**DOCUMENT EXCERPT**.
<<<<
Anjana is a 29 km long moribund river in the Bhagirathi-Hooghly basin. The river is simultaneously a distributary of the Jalangi river and a tributary of the Churni river. The Anjana River originates from the Jalangi river at Ruipukur Mauza near Krishnanagar. The river reaches Dogachi after crossing 7 km in Krishnanagar town. Krishnanagar city's Cathedral Church, Shaktinagar Hospital and Raja Krishnachandra's Rajbari are located on the banks of the river. The Anjana River covers a course of 11 km from its source to Hat Boalia. The river divides into two tributaries near Hat Boalia. The main stream flows southward, crosses Joypur village and Jalalkhali and Jalkar Patuli, and reaches Badkulla town. Flowing at the western end of Badkulla town, it turns eastwards and enters Badkulla town. The river flows southeast from Badkulla town. It crosses the Chandanpukur and joins the Churni river near Byaspur Mauza.

Another part is known as Hele khal, which is 13 km long. It passes through Hat Boalia to Jatrapur, Joypur, Gobindpur and Itaberia, and joins the Churni river near Hanskhali.

==Geography and drainage basin==
The Anjana river basin covers an area of 89.54 km2, which is a river basin between the Jalangi and the Churni River. The entire basin belongs to Nadia district. The basin extends to Joypur in the east and Jalalkhali in the west, Byaspur in the south, Hanshkhali, Gobindpur and Itaberia in the east and Ruipukur in the north. The slope of river basin is observed from northwest to southeast.

32.27 percent area of the basin is located at 9–12 meters above sea level. Anjana river flows at an altitude of more than 16 meters above sea level in Krishnanagar city and Badkulla area, which is the highest basin area of the river basin. The lowest area of the basin is less than 9 meters above sea level.
>>>>
**DATA TO EXAMINE**.
<<<<
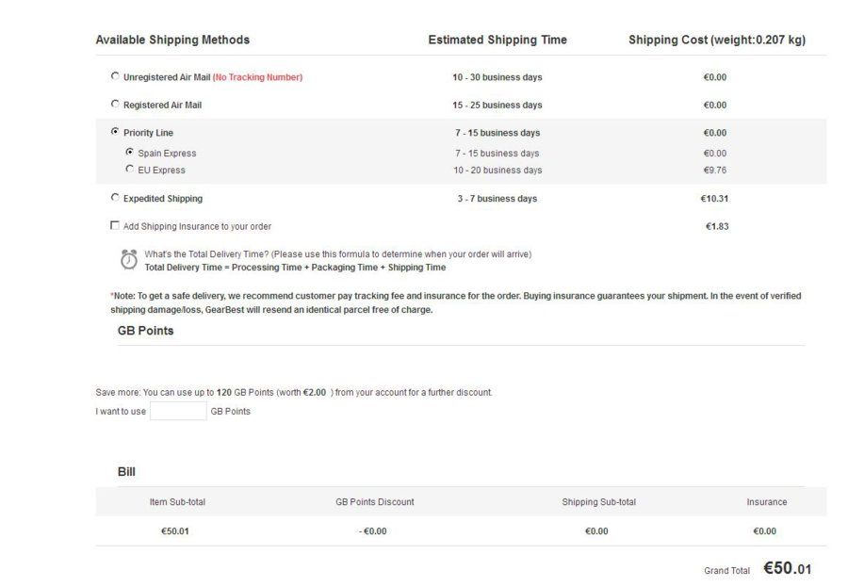The image size is (848, 587).
Task: Click the Grand Total €50.01 amount
Action: pos(788,568)
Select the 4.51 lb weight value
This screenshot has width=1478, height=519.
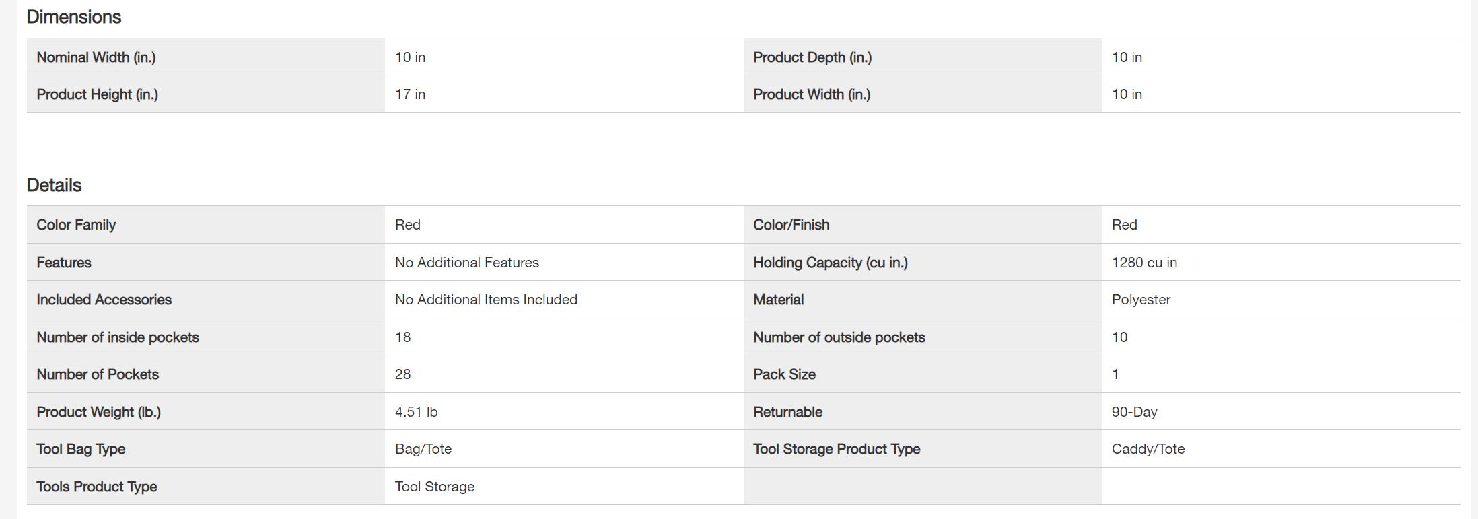416,412
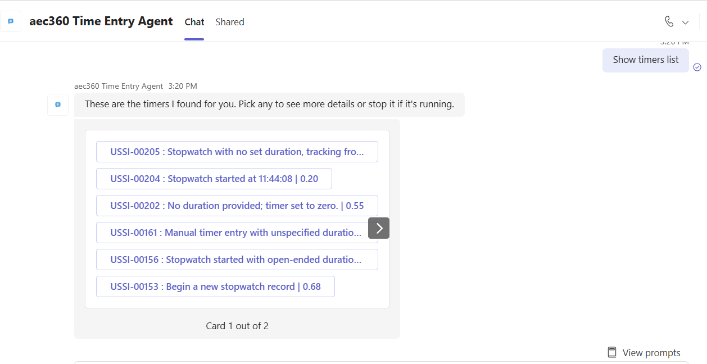Choose timer USSI-00202 set to zero
Screen dimensions: 707x364
[x=237, y=206]
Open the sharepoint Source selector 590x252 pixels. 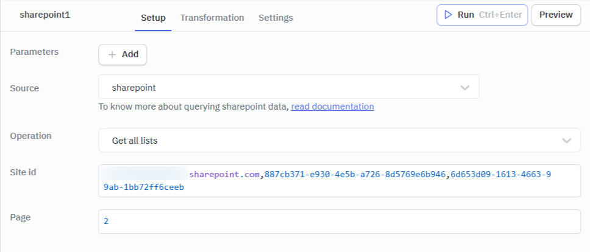tap(289, 86)
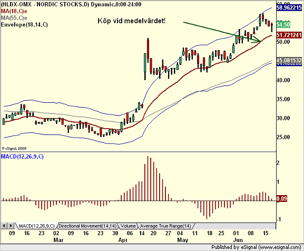This screenshot has width=304, height=251.
Task: Click the green 54.50 last price label
Action: point(283,24)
>>>>
**TASK REQUIREMENTS**.
1) Answer these questions from the Anjana River text:
(a) How long is Hele khal?
(b) What area does the Anjana river basin cover?
(c) What percentage of the basin lies at 9–12 meters above sea level?
2) Pick up the Anjana River text after its last sentence and continue it.
The lines come from a different source than the text about the Anjana River.

**LIST OF ANSWERS**.
1)
(a) 13 km
(b) 89.54 km2
(c) 32.27 percent

2)
The Anjana river is 29 km long, with an average depth of 3.92 m. The maximum and minimum depth of the river is 6.08 and 0.75 m respectively. Maximum depth is observed in rural areas and minimum depth in urban areas. The river's maximum width is seen south of Purba Badkulla, 22 km (14 m) downstream from its source, where the river is 155 m wide.

==Geology==
The entire river basin is part of the Ganges Delta. This delta was formed as part of the Bengal basin. The Anjana river basin area is mainly composed of alluvium deposited by the Ganges-Bhagirathi-Hooghly river system. The subterranean bedrock of the entire river basin is composed of the Ranaghat Formation. Sandstone, limestone and shale are observed in Ranaghat Formation.
==Popular culture==
- Anjana river was referred in a poem of Sahaj Path, by Rabindranath Tagore.
- The name was noted in Ek Gaye, another poem of Rabindranath
- Poet Kazi Nazrul Islam mentioned the name of Anjana river in his song Nadir Naam Soi Anjana.
- The river was referred in a play of Bidhayak Bhattacharya named Tahar Naamti Ranjana.